Ibn Abbas dan Mujahid berkata: “yaitu manfaat dunia dan akhirat” (Ibn Katsir, Tafsir al-Quran al-‘Azhim). Makna politis, ideologis, perjuangan, dsb itu merupakan bagian dari apa yang disebut “hikmah haji”, yaitu manfaat-manfaat yang dapat dipersaksikan oleh jamaah haji saat mereka menunaikan haji. Ayat ini menunjukkan, dalam ibadah haji kaum Muslimin akan mendapatkan berbagai manfaat yang sangat strategis dalam segala aspek kehidupan, termasuk dalam aspek politik (Ali bin Nayif As-Syahud, Al-Khulashah fi Ahkam al-Hajj wa al-Umrah, hlm.2)
Momentum Penegakkan Syariat
Seiring dengan pelaksanaan ibadah haji saat ini, kaum muslim tidak boleh melupakan pesan sangat penting Rasul saw dalam khutbah saat Haji Wada’. Beliau berpesan:
« يَا أَيُّهَا النَّاسُ إِنِّى قَدْ تَرَكْتُ فِيكُمْ مَا إِنِ اعْتَصَمْتُمْ بِهِ فَلَنْ تَضِلُّوا أَبَدًا كِتَابَ اللَّهِ وَسُنَّةَ نَبِيِّهِ »
Hai manusia sungguh telah aku tinggalkan di tengah-tengah kalian sesuatu yang jika kalian berpegang teguh padanya niscaya kalian tidak akan sesat selama-lamanya, yaitu Kitabullah dan Sunnah Nabi-Nya (HR al-Hakim dan al-Baihaqi).
Nabi SAW berpesan untuk berpegang kapada kitabullah dan sunnah Beliau, yaitu berpegang kepada hukum-hukum syara’ yang termaktub di dalam keduanya. Rasul SAW menjamin bahwa dengan itu niscaya umat ini tidak akan tersesat selama-lamanya.

Entri tersimpan

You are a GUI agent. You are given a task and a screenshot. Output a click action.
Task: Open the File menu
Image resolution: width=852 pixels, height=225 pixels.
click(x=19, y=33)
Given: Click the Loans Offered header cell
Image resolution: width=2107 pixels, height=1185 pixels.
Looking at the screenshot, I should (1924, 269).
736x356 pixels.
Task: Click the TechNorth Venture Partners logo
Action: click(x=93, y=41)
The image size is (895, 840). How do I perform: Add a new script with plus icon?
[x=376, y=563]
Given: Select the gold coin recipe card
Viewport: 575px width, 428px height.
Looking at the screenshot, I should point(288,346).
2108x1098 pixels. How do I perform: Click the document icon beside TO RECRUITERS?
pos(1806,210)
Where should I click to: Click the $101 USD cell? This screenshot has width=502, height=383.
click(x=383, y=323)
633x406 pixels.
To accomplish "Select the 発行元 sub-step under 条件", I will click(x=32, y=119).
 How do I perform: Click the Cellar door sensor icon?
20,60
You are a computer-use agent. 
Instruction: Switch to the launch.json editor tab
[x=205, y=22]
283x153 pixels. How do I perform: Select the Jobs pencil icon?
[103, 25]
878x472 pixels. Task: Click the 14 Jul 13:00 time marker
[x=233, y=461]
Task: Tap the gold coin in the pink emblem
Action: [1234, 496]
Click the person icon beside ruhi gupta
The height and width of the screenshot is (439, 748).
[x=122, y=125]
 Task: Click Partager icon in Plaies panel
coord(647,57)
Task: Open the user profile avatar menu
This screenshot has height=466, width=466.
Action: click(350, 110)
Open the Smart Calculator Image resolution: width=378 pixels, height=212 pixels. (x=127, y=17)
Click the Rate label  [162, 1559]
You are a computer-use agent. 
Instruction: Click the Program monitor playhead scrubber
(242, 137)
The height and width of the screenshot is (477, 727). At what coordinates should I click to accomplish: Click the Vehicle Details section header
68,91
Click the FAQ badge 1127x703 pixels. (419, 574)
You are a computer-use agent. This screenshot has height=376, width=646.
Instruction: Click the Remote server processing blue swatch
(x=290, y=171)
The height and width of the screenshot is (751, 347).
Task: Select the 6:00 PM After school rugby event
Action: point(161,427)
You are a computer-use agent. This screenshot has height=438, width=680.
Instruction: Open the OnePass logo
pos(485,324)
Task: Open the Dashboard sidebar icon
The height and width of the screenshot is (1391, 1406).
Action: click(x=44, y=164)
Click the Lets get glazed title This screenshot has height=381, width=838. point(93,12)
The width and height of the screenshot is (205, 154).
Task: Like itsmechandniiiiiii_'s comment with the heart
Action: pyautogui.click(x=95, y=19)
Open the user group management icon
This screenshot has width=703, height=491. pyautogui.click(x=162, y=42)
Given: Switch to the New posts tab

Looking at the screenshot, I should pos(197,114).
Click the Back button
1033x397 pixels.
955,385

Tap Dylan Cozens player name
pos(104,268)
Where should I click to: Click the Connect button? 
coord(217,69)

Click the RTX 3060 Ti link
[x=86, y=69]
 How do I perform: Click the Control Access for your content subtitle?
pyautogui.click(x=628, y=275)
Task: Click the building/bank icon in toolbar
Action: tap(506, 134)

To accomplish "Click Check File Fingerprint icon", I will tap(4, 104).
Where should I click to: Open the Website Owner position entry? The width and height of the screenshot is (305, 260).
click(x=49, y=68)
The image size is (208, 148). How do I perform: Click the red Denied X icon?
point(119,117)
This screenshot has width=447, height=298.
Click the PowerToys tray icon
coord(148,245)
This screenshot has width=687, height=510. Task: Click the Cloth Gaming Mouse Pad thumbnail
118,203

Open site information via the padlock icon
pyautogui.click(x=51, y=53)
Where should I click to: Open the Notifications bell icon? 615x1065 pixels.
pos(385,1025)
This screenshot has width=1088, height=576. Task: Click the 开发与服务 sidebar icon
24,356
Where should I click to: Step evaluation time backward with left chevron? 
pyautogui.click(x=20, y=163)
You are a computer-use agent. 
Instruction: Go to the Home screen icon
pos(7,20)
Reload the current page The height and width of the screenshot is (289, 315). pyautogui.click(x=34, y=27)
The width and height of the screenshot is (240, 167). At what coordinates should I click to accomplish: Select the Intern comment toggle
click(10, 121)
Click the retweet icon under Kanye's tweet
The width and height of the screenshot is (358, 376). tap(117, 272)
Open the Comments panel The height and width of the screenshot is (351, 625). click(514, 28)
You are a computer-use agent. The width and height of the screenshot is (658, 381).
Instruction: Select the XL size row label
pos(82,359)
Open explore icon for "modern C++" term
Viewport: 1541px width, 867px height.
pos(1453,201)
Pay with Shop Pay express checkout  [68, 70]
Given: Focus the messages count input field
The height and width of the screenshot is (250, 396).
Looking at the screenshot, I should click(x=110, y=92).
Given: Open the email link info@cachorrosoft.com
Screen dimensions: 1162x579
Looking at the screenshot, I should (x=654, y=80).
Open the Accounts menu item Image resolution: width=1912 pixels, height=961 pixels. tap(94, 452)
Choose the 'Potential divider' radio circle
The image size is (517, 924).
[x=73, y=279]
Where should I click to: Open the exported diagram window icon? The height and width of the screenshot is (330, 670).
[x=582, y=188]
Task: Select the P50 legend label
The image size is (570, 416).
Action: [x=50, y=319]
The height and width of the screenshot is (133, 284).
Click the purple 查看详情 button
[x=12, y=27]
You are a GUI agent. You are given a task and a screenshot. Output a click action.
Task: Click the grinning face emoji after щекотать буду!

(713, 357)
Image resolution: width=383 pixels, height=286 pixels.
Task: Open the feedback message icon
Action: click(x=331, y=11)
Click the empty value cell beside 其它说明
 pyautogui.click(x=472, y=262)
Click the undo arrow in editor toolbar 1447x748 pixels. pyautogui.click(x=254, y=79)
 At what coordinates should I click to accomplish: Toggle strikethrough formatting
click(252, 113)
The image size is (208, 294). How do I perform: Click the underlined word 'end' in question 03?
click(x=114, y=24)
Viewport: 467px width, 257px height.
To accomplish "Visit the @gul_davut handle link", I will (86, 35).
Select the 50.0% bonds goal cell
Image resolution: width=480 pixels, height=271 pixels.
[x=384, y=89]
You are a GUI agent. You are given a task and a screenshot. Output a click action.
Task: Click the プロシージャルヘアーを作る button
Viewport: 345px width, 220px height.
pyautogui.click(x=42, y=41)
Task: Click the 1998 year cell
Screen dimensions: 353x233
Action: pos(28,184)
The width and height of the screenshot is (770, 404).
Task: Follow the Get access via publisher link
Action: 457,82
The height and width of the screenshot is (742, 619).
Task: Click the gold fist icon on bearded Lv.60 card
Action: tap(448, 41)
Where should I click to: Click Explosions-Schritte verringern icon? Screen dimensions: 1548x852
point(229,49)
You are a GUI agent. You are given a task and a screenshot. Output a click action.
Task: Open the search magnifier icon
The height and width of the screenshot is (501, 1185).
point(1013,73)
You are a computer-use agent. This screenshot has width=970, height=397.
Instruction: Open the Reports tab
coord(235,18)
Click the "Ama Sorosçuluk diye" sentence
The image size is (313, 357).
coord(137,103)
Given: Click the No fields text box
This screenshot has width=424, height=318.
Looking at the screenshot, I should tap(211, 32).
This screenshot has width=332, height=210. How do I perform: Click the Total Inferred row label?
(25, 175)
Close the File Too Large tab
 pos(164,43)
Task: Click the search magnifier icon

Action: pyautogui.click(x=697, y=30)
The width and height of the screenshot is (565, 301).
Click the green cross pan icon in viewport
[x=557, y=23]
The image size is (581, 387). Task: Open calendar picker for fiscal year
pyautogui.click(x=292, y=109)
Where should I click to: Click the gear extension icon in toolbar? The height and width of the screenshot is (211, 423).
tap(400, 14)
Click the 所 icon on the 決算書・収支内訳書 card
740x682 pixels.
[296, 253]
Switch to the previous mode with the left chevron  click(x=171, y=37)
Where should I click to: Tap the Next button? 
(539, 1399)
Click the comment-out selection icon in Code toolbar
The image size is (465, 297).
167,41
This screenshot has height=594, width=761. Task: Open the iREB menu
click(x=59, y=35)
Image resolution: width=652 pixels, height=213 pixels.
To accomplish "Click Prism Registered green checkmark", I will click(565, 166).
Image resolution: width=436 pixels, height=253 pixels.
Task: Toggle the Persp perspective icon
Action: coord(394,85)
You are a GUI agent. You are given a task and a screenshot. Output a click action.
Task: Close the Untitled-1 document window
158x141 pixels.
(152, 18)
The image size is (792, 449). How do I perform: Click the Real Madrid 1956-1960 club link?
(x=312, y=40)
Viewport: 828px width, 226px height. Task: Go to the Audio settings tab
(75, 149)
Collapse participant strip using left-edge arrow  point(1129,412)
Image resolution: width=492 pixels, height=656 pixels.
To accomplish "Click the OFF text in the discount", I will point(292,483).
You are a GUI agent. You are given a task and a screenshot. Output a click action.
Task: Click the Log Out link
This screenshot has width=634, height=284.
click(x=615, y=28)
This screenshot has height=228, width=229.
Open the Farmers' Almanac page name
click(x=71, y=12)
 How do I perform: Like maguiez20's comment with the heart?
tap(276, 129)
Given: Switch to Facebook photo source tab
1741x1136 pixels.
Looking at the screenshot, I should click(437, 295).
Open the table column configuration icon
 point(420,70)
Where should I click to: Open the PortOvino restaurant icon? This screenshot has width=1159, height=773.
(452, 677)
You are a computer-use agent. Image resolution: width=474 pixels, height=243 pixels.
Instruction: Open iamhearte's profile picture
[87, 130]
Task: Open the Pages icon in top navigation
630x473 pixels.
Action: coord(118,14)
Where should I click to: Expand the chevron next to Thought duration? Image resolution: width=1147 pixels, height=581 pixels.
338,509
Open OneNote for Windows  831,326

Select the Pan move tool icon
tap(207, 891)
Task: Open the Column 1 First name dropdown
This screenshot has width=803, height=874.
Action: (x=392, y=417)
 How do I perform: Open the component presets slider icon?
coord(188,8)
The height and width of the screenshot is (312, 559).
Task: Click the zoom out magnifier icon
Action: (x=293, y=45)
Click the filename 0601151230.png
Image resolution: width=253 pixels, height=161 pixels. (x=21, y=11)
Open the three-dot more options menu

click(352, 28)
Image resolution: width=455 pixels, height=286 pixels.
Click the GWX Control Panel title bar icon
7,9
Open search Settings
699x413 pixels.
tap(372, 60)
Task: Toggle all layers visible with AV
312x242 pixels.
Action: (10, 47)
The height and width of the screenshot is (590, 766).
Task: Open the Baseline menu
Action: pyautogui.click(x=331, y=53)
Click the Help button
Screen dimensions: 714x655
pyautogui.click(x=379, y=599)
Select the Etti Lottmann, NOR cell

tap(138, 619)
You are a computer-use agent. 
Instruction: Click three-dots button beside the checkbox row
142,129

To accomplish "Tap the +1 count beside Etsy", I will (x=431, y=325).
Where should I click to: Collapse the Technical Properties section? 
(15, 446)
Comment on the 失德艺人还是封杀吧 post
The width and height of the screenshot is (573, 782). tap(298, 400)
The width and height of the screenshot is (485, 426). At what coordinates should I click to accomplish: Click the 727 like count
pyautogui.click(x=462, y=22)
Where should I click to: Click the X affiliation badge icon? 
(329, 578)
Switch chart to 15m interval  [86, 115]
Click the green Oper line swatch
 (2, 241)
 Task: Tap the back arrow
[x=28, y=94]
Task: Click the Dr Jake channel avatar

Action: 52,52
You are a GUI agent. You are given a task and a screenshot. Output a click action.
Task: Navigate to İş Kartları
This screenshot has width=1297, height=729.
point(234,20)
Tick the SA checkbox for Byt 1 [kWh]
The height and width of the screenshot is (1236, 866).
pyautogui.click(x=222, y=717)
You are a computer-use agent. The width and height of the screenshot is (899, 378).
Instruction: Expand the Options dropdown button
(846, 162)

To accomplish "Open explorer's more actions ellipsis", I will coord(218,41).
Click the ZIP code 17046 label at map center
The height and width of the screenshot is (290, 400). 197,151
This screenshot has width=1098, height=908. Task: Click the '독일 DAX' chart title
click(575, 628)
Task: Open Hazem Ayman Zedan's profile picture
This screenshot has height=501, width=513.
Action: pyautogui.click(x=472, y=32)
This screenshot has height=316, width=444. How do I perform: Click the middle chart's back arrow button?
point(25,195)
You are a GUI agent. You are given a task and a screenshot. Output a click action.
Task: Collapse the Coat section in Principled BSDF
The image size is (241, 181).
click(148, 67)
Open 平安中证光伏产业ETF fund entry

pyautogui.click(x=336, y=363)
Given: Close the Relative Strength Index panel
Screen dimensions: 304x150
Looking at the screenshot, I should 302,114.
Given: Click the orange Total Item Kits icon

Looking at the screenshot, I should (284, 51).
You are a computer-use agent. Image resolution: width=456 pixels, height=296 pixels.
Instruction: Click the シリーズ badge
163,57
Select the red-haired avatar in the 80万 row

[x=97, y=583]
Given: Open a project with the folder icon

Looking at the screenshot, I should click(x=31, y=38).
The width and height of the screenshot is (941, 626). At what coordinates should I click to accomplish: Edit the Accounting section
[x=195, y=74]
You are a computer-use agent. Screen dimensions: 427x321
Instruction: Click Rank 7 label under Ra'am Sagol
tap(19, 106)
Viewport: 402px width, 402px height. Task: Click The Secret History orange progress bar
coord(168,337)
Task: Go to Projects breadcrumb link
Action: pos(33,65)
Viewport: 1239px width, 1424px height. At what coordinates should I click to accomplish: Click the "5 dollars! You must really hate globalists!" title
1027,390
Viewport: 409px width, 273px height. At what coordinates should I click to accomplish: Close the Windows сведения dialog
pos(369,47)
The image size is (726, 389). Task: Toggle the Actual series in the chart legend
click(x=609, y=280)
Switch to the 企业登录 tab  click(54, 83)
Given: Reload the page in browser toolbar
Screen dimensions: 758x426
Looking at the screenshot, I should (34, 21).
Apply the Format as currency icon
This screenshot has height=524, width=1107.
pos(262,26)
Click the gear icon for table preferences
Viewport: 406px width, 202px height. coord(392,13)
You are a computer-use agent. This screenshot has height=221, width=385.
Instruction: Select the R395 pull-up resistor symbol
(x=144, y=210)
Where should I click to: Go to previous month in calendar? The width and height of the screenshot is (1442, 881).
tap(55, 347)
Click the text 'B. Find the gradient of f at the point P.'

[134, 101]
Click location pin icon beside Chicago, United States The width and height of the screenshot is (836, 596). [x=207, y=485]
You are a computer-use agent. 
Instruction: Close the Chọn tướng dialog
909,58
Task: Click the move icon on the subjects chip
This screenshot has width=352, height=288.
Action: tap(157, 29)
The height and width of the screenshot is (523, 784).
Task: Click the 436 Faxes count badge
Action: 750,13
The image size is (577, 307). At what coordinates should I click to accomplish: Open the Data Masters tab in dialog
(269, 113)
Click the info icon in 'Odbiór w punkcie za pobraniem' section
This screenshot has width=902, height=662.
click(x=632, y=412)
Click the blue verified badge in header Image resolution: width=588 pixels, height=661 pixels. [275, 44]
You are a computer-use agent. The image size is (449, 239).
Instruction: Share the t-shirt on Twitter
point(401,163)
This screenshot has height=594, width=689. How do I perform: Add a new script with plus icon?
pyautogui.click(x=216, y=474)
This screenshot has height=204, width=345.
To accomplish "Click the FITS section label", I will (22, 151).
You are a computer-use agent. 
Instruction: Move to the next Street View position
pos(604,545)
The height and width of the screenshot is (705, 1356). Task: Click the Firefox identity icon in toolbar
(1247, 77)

* **Kerjakan berikut ini**:
A – Sebutkan semua nama orang yang tercantum di dalam tanda kurung pada teks tentang ibadah haji.
B – Jawablah pertanyaan berikut berdasarkan teks tentang ibadah haji.
(i) Apa yang dikatakan Ibn Abbas dan Mujahid?
(ii) Dalam khutbah pada kesempatan apa Rasul saw menyampaikan pesan yang dikutip?
(iii) Dua hal apa yang disebut ditinggalkan di tengah-tengah manusia dalam pesan itu?
C – Tentukan apakah setiap pernyataan berikut sesuai dengan teks tentang ibadah haji. Jawab dengan ya atau tidak, lalu kutip kata-kata penentu dari teks tersebut.
(i) Makna politis disebut sebagai bagian dari "hikmah haji".
(ii) Hadis tentang pesan Haji Wada' diriwayatkan oleh al-Bukhari.
(iii) Rasul SAW menjamin bahwa umat tidak akan tersesat selama-lamanya dengan berpegang pada Kitabullah dan sunnah Beliau.

* **Hasil tiap tugas**:
A – Ibn Katsir, Ali bin Nayif As-Syahud, al-Hakim, al-Baihaqi

B –
(i) "yaitu manfaat dunia dan akhirat"
(ii) Haji Wada'
(iii) Kitabullah dan Sunnah Nabi-Nya

C –
(i) Ya: "Makna politis, ideologis, perjuangan, dsb itu merupakan bagian dari apa yang disebut “hikmah haji”"
(ii) Tidak: "(HR al-Hakim dan al-Baihaqi)"
(iii) Ya: "Rasul SAW menjamin bahwa dengan itu niscaya umat ini tidak akan tersesat selama-lamanya."